The inspection took place on 19 and 20 March 2015 and was unannounced. Copper Beech provides residential care for up to four people with learning disabilities and autism. At the time of our inspection three people were living in the home.
The home is on a single level. Self-contained flats provided independent accommodation for each person, with additional communal facilities including a kitchen and lounge. This enabled people to join in with group activities and socialise together. Copper Beech is one of 13 homes in Ravenswood Village, managed by the provider for people with learning disabilities, autism and physical disabilities. Community facilities, including a swimming pool, café and stables, are located within the Village for people’s use.
The home had a registered manager. A registered manager is a person who has registered with the Care Quality Commission (CQC) to manage the service. Like registered providers, they are ‘registered persons’. Registered persons have legal responsibility for meeting the requirements in the Health and Social Care Act 2008 and associated regulations about how the service is run. At the time of our inspection, the registered manager was on planned long term leave. The provider had informed us of interim measures to manage the home.
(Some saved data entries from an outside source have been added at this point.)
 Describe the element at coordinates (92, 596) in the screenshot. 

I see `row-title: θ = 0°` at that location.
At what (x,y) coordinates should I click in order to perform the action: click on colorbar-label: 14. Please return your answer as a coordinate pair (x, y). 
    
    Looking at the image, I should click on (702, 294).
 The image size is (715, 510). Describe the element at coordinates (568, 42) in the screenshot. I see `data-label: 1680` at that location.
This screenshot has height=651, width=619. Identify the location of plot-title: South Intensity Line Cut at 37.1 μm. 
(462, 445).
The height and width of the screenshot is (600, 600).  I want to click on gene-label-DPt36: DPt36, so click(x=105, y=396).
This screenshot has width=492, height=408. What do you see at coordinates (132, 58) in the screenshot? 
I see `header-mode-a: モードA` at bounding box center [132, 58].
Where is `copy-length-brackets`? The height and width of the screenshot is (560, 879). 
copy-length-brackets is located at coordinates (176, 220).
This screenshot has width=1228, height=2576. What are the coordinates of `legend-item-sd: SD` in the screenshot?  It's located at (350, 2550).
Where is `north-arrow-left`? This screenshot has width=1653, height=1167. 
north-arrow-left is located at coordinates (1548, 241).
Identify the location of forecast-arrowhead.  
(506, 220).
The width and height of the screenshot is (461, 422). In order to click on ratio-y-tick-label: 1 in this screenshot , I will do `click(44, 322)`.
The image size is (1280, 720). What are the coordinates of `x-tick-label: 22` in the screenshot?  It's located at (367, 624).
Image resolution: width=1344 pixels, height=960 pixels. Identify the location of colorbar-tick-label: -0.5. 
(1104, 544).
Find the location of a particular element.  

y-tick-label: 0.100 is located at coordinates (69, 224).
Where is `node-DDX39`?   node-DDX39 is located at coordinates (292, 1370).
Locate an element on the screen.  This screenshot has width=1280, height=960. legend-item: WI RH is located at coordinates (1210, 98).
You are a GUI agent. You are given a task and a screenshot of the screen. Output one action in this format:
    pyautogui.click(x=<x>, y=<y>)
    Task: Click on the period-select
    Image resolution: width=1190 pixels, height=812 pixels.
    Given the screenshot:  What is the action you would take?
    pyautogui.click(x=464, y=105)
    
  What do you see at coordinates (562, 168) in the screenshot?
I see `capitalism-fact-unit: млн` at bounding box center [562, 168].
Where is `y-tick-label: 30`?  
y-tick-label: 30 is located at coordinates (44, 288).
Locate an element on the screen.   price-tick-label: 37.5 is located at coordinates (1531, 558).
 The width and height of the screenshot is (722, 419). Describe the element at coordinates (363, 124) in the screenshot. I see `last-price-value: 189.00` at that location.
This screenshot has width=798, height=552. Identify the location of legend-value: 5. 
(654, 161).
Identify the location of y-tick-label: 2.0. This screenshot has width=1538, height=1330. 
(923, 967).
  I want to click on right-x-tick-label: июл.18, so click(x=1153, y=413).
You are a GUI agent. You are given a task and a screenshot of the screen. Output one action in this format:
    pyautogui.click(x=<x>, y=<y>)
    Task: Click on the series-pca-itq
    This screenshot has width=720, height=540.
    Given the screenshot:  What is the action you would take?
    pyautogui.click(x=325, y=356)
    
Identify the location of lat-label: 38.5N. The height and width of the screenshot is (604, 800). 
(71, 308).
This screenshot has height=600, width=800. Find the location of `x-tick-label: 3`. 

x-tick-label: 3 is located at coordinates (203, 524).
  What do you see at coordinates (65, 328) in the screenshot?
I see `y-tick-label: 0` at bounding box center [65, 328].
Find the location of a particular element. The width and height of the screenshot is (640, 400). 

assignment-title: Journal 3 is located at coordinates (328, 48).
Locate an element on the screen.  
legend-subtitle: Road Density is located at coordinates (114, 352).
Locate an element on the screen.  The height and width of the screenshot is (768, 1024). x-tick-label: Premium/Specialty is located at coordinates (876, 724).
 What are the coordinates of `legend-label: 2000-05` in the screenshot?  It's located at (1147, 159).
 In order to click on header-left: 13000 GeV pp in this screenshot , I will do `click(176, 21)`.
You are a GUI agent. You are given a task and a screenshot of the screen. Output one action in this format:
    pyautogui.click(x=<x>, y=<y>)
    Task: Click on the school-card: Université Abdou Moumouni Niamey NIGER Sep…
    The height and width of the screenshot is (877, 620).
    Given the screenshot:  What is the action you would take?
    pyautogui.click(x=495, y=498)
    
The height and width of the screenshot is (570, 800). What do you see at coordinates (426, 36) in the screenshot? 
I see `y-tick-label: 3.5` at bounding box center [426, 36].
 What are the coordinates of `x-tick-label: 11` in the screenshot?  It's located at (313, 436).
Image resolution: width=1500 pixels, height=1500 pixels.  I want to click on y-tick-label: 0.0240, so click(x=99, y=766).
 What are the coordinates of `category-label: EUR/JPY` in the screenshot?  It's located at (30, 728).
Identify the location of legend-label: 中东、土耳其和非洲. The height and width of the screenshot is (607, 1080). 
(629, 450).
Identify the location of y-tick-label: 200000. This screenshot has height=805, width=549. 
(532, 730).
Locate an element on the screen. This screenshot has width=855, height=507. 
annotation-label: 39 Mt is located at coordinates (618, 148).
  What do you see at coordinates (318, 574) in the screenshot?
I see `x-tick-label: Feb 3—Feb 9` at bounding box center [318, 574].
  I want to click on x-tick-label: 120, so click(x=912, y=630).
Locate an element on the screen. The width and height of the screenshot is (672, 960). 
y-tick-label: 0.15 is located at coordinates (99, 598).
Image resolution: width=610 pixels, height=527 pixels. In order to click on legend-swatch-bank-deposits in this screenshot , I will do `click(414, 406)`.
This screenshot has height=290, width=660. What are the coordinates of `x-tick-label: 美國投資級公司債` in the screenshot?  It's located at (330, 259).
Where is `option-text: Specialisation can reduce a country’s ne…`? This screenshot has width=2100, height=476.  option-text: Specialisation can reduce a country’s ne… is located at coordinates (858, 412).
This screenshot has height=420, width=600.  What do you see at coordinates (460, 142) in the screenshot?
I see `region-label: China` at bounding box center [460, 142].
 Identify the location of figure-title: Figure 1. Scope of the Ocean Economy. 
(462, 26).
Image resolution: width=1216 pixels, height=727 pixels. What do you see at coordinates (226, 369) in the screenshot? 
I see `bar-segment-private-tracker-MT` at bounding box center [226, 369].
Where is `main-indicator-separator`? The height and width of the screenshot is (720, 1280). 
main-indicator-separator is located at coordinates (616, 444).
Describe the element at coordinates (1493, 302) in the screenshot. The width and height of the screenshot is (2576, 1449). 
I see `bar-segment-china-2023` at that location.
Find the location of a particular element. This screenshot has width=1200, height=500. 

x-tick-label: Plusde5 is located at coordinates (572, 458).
The deputy manager had been temporarily promoted to cover management duties, and is referred to as the manager within this report.
During this inspection we checked whether the provider had taken action to address the regulatory breach we found during our inspection in July 2013. This related to the poor state of the home, which required refurbishment to address the issues identified. The provider told us they would complete the actions required by the end of December 2014, as there was a planned conversion to provide people with individual flats within the home. Building work had been delayed, but was in the final stages to address minor snagging issues at the time of our inspection. The actions required to meet the concerns identified at our inspection in July 2013 had been completed.
Although the Medicines Administration Records (MARs) documented that people received and took their prescribed medicines, these were not always completed promptly once medicines had been administered. Stock checks of medicines held in the home did not always correlate with people’s MARs. Inaccurate stock checks and records meant there was a risk that sufficient medicines may not be available to meet people’s prescribed doses.
Medicines were administered, stored and disposed of safely. Equipment was checked and serviced in accordance with manufacturers’ guidance to ensure people, staff and others were not placed at risk of harm. However, records of monitoring checks and audits within the home, such as recording and reviewing people’s weights, had not always been fully documented. Risks to people from these omissions were reduced because people received one to one support throughout the day. Staff were observant and caring, and understood the actions required to protect people from harm.
People were supported by sufficient staff who were trained to ensure they received the care they required. The manager had identified that some training required refreshing, and had arranged time for staff to attend to this. People’s specific health, emotional and dietary needs had been identified, and staff followed the provider’s guidance to ensure these needs were met effectively. Robust recruitment checks ensured people were supported by staff suitable for the role. Communication within the home and liaison with health professionals meant people’s needs and preferences were appropriately supported.
People’s rights and wishes were promoted through effective implementation of the Mental Capacity Act 2005. Staff understood the actions to take if a person was assessed as lacking the mental capacity to make an informed decision. The manager understood and followed the requirements of the Deprivation of Liberty Safeguards.
Relatives described staff as caring and loving. We observed staff treated people with respect and affection. They took care to promote people’s dignity and privacy. They listened to people’s comments, and supported them as they wished. Where people were unable to verbally communicate their wishes, staff understood the communication methods people used to indicate their preferences.
People’s needs were regularly reviewed with them, and six monthly reviews held with them and their relatives. Risks to people’s health and wellbeing were identified and assessed to ensure people and others were protected from potential harm. People attended and participated in a range of activities within the home, Village environment and wider community. These activities were specific to each person’s preferences. People and their relatives were regularly asked for their views of the home and the care people received, and these views influenced changes to people’s support plans.
Staff told us they felt supported, and could approach managers and the provider for advice at any time of day or night. Effective communication and discussion of issues ensured that learning was shared, and drove improvements to people’s daily lives in the home. The provider’s values were reflected in the culture of the home, such as providing person-centred care, and learning from feedback to ensure people experienced a high quality of care.
We found a breach of the Health and Social Care Act 2008 (Regulated Activities) Regulations 2010, which corresponds to the Health and Social Care Act 2008 (Regulated Activities) Regulations 2014. You can see what action we told the provider to take at the back of the full version of this report.